- [EXERCISE INPUTS]:
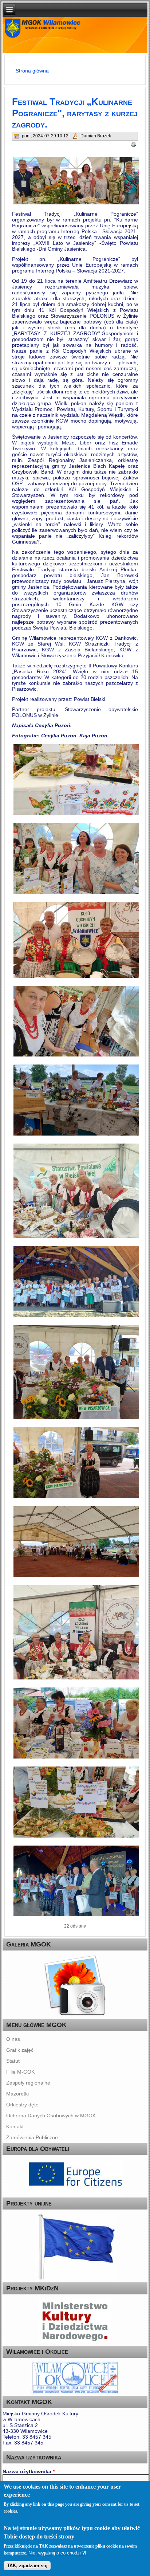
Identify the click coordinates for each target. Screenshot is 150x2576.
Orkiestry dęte (22, 2105)
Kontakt (15, 2126)
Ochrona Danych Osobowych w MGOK (51, 2115)
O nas (13, 2039)
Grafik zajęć (19, 2050)
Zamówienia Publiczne (32, 2137)
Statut (13, 2061)
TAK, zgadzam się (27, 2565)
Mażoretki (17, 2094)
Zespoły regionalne (28, 2083)
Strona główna (32, 71)
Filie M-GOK (20, 2072)
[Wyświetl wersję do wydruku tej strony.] (134, 144)
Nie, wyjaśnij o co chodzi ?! (57, 2553)
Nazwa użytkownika (29, 2471)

- [WHAT TO DO]: Write out exactly each line of the entries, starting at the one containing "Ochrona Danych Osobowych w MGOK (51, 2115)" and finishing with the last line.

- [OUTPUT OF THE EXERCISE]:
Ochrona Danych Osobowych w MGOK (51, 2115)
O nas (13, 2039)
Grafik zajęć (19, 2050)
Zamówienia Publiczne (32, 2137)
Statut (13, 2061)
TAK, zgadzam się (27, 2565)
Mażoretki (17, 2094)
Zespoły regionalne (28, 2083)
Strona główna (32, 71)
Filie M-GOK (20, 2072)
[Wyświetl wersję do wydruku tej strony.] (134, 144)
Nie, wyjaśnij o co chodzi ?! (57, 2553)
Nazwa użytkownika (29, 2471)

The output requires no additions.